Como si estuviese tocando acero al rojo vivo, soltó el volante, saltó del Rover, dio un salto mortal y se deslizó por el asfalto liso, mientras el vehículo continuaba avanzando a toda mecha, sin conductor ni freno, directamente hacia el
Ganímedes
y el astronauta. Un rayo de intensa luminosidad oscureció la blanca y fría luz del sol. El Rover saltó por los aires, al tiempo que lanzaba hacia todas partes fragmentos de su estructura metálica, trozos del revestimiento, jirones de lámina dorada y componentes electrónicos. Por puro instinto, Locatelli se cubrió el casco con ambos brazos. A su lado, los fragmentos lanzados por el Rover abrieron surcos en el asfalto. Rápidamente, rodó sobre su espalda y, al incorporarse, vio una rueda que se abalanzaba sobre él a una velocidad de vértigo; tomó impulso para apartarse, como una catapulta, y cayó de pie.

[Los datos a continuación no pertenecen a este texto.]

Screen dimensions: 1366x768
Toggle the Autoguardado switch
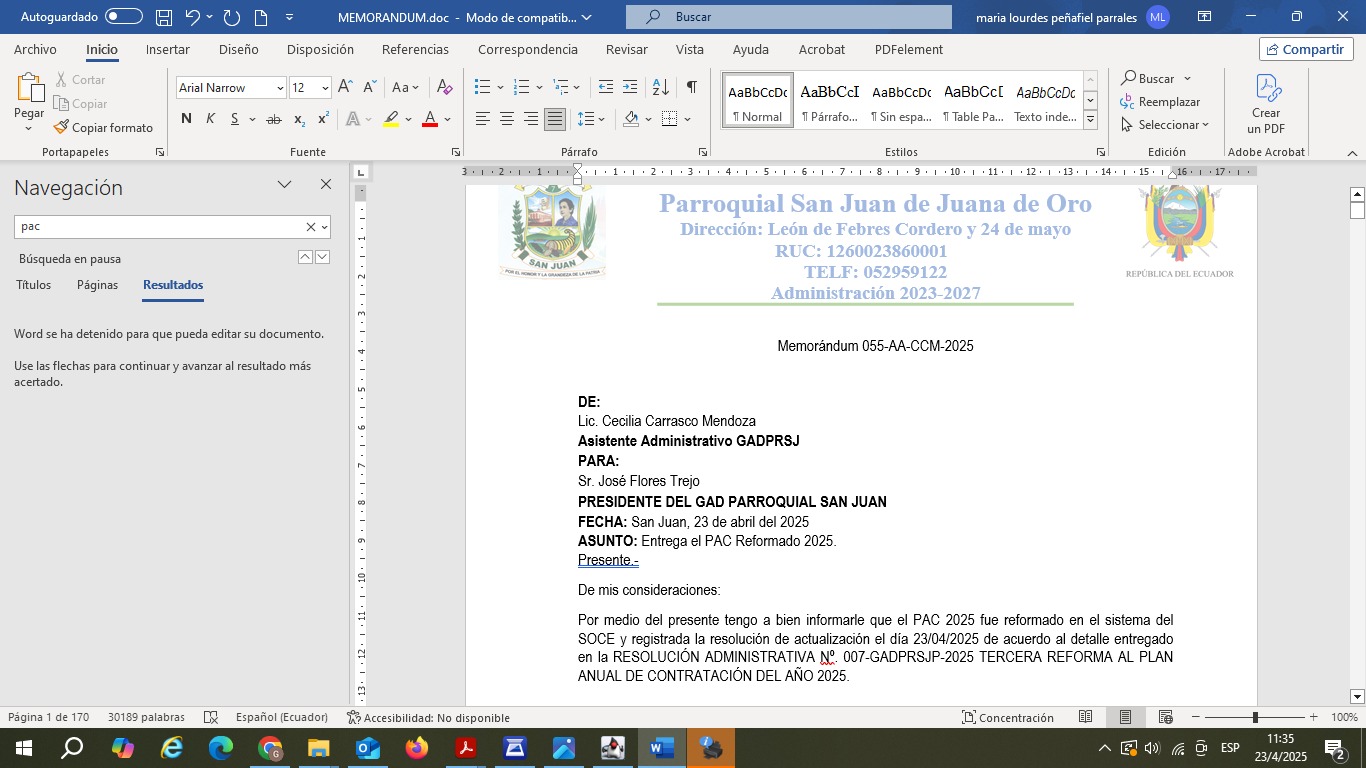tap(124, 17)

Con él sí que no podría. ¡No con él!

Agachado y a la espera de lo peor, corrió por la pista de aterrizaje, pero a esas alturas su rival ya había desaparecido. En la boca de la esclusa, vio cómo se iluminaba la cabina. Le quedaban tan sólo unos minutos. No podía permitir que el asesino secuestrase el
Ganímedes
y los dejara abandonados en aquel páramo. Sin prestar atención a las lesiones que se había hecho en su breve actuación como doble cinematográfico, corrió por debajo del cuerpo del transbordador en dirección a la entrada de la esclusa. La cabina ya no estaba allí, pero los indicadores estaban en rojo. Mientras estuvieran en rojo, según les había explicado Black, no era posible cerrar la puerta. El astronauta debía de estar todavía en la esclusa, que en ese momento se llenaba de aire. Bien, muy bien.

Locatelli jadeó, aguardó.

¡Verde!

Con la mano abierta, golpeó el botón de retroceso.

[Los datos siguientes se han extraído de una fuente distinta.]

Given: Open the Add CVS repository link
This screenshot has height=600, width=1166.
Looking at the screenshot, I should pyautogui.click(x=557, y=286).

Hanna no perdió tiempo en quitarse el casco después de salir de la esclusa, sino que corrió directamente por entre las hileras de asientos en dirección a la cabina del piloto. ¿Habría liquidado a Locatelli? Probablemente no. El hombre había saltado, Hanna había visto su cuerpo flotando en el vacío, antes de que la carga impactara contra el vehículo. Posiblemente los restos del coche lo hubieran sepultado, o lo habrían golpeado los fragmentos que volaban por todas partes. Sin mirar atrás, se deslizó en el sillón del piloto y dejó vagar su mirada por los controles. Estaba familiarizado con los elementos de mando, había tenido oportunidad, meses antes, de ejercitarse en el funcionamiento de todos los vehículos lunares. Gracias a la impecable labor previa de Hydra, sus conocimientos bastaban ahora incluso para llevar la nave espacial de vuelta a la órbita y, desde allí, enfilar hacia la OSS; además, no estaría solo a bordo, en caso de que Ebola hallara una vía de establecer contacto con él, ahora que la comunicación estaba bloqueada. Una preocupación que probablemente no necesitaba tener. Ebola daría por sentado que él lo conseguiría, y aparecería en el lugar oportuno en el momento adecuado.